"Our supreme purpose in life is not to make a fortune, nor to pursue pleasure, nor to write our name on history, but to discover this spark of the divine that is on our hearts," writes Eknath Easwaran (1911-1999) in this ebullient mystical volume. The author, who taught meditation and wrote more than 25 books, was well-versed in many spiritual traditions. This work taps into the richness of the Christian mystical tradition with quotations from Meister Eckhart, Mechthild of Magdeburg, Teresa of Avila, and John Ruysbroeck. Original Goodness is organized around the themes expressed in the Beatitudes of Jesus’ Sermon on the Mount: purity, humility, simplicity, patience, love, mercy, peacemaking, and desire.

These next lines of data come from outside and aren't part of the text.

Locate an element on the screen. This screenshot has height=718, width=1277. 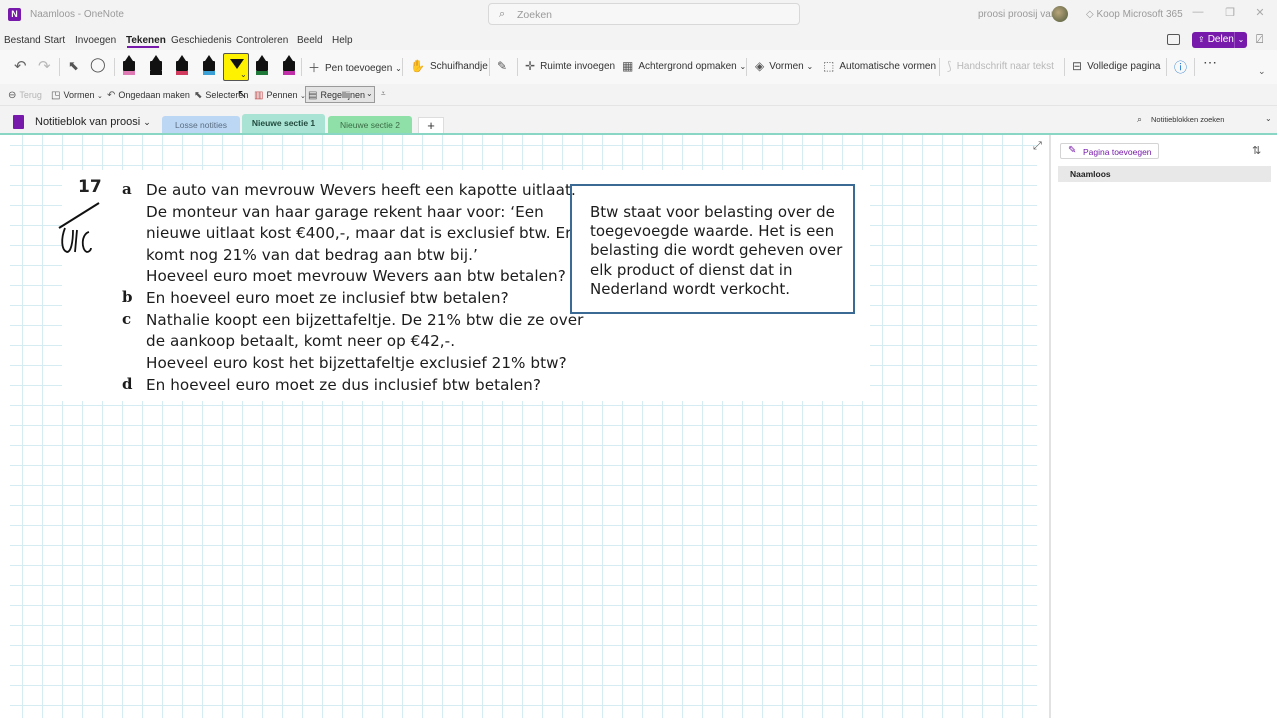
menu-start: Start is located at coordinates (54, 40).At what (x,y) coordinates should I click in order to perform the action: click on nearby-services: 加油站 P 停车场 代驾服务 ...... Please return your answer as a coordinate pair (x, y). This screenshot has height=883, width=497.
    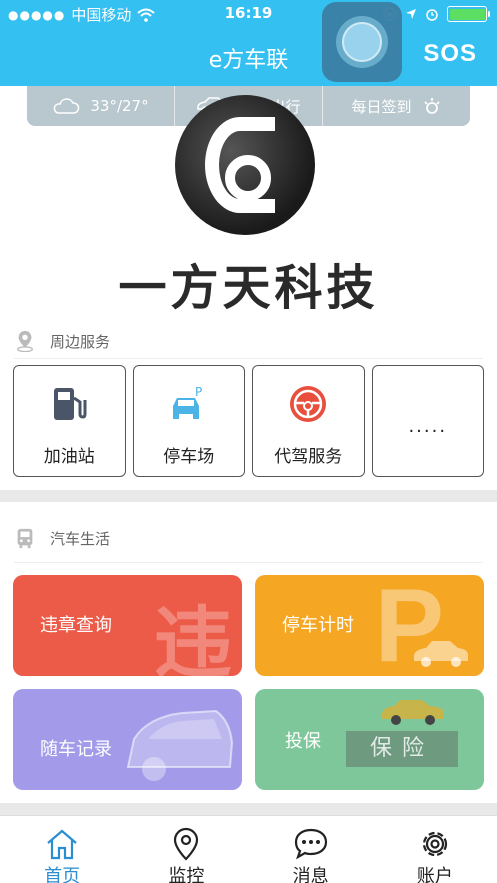
    Looking at the image, I should click on (248, 421).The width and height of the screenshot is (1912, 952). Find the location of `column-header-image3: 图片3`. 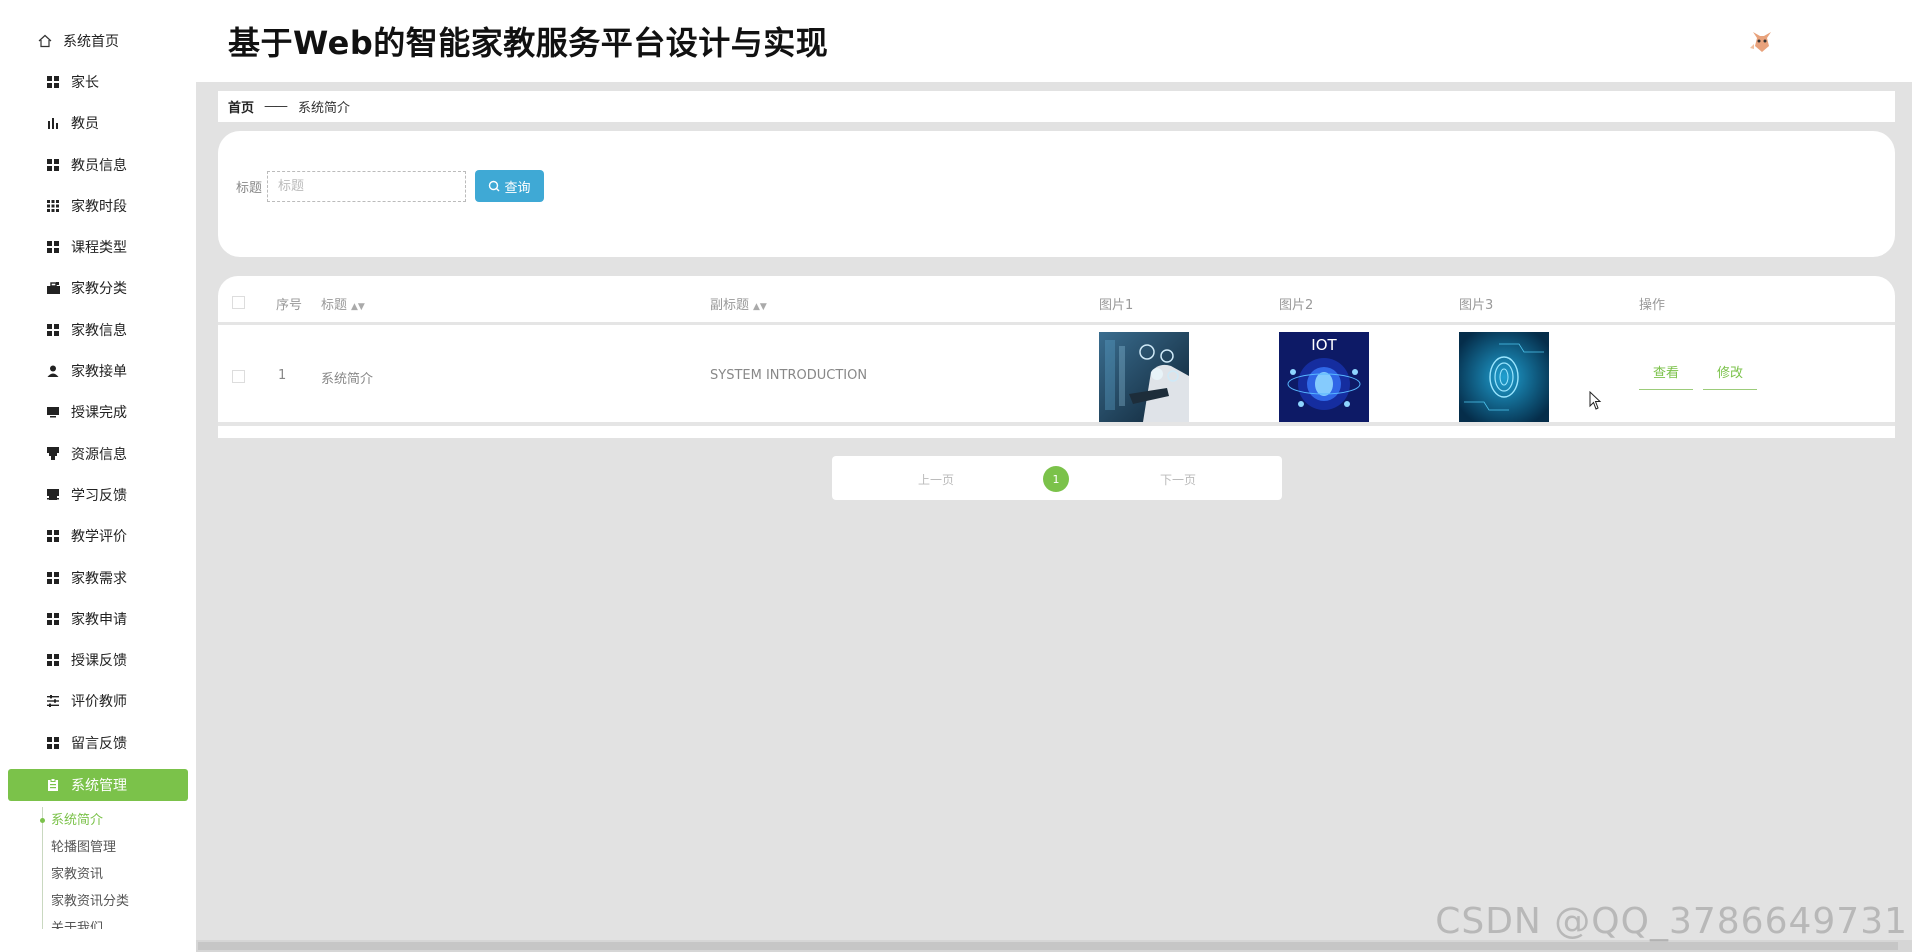

column-header-image3: 图片3 is located at coordinates (1476, 306).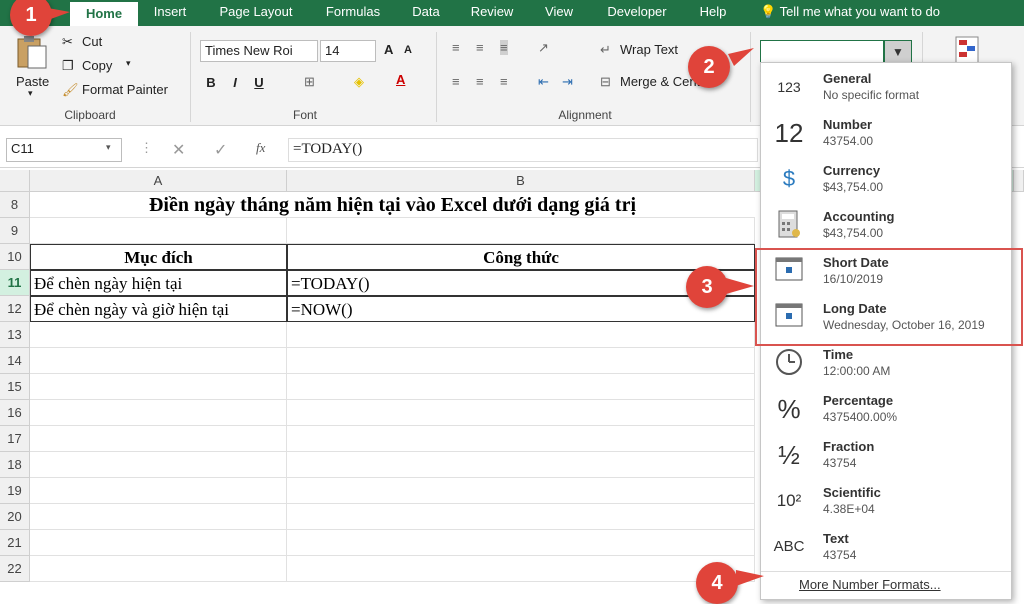 Image resolution: width=1024 pixels, height=604 pixels. I want to click on tab-page-layout: Page Layout, so click(256, 13).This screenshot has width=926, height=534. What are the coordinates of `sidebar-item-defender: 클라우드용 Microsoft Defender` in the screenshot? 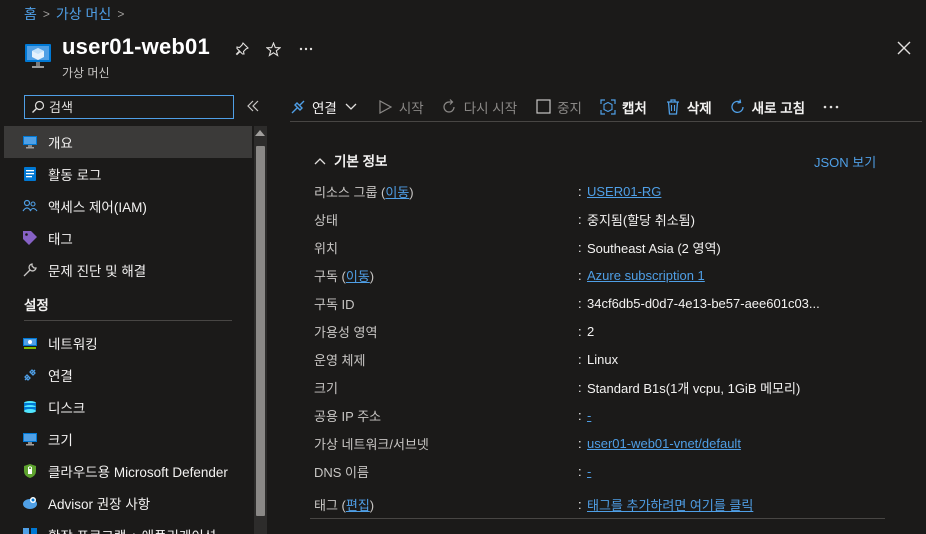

One of the roadblocks to living in sync with these inspiring qualities is seeing ourselves as separate from others. This can become a habit and a compulsive state of mind that keeps us uneasy and alienated. A much better way is to look upon every person as a son or daughter of God who has something important to convey to us. Or as Thomas a Kempis put it: "If your heart were sincere and upright every creature would be unto you a looking-glass of life and a book of holy doctrine." The challenge here is to see everyone in a positive light rather than as a danger to us.

Easwaran always has a medley of material on the life and work of Mahatma Gandhi. When he was asked if he were free from ambition, he answered. "Oh no! I am the most ambitious man in the world. I want to make myself a zero." The author comes up with another even more striking way of describing the spiritual dynamic at work in this extraordinary man's life: "I like to think of Gandhi as an energy tycoon, constantly drilling for the oil of mercy and pumping it up to allay violence, harnessing anger's fierce power in constructive action." When asked what kept him going, this nonviolent activist usually talked about his habit of putting others before himself.

Easwaran is a master weaver of quotations and personal vignettes to illustrate the richness of the spiritual life. With great élan, he moves from chapter to chapter mining the mystical treasures of the Christian tradition. He throws off one liners with ease and many of these spark deep thought. An example: "Whenever we utter an angry word or raise a hand against our neighbor, we are driving another nail to keep Jesus up on the cross."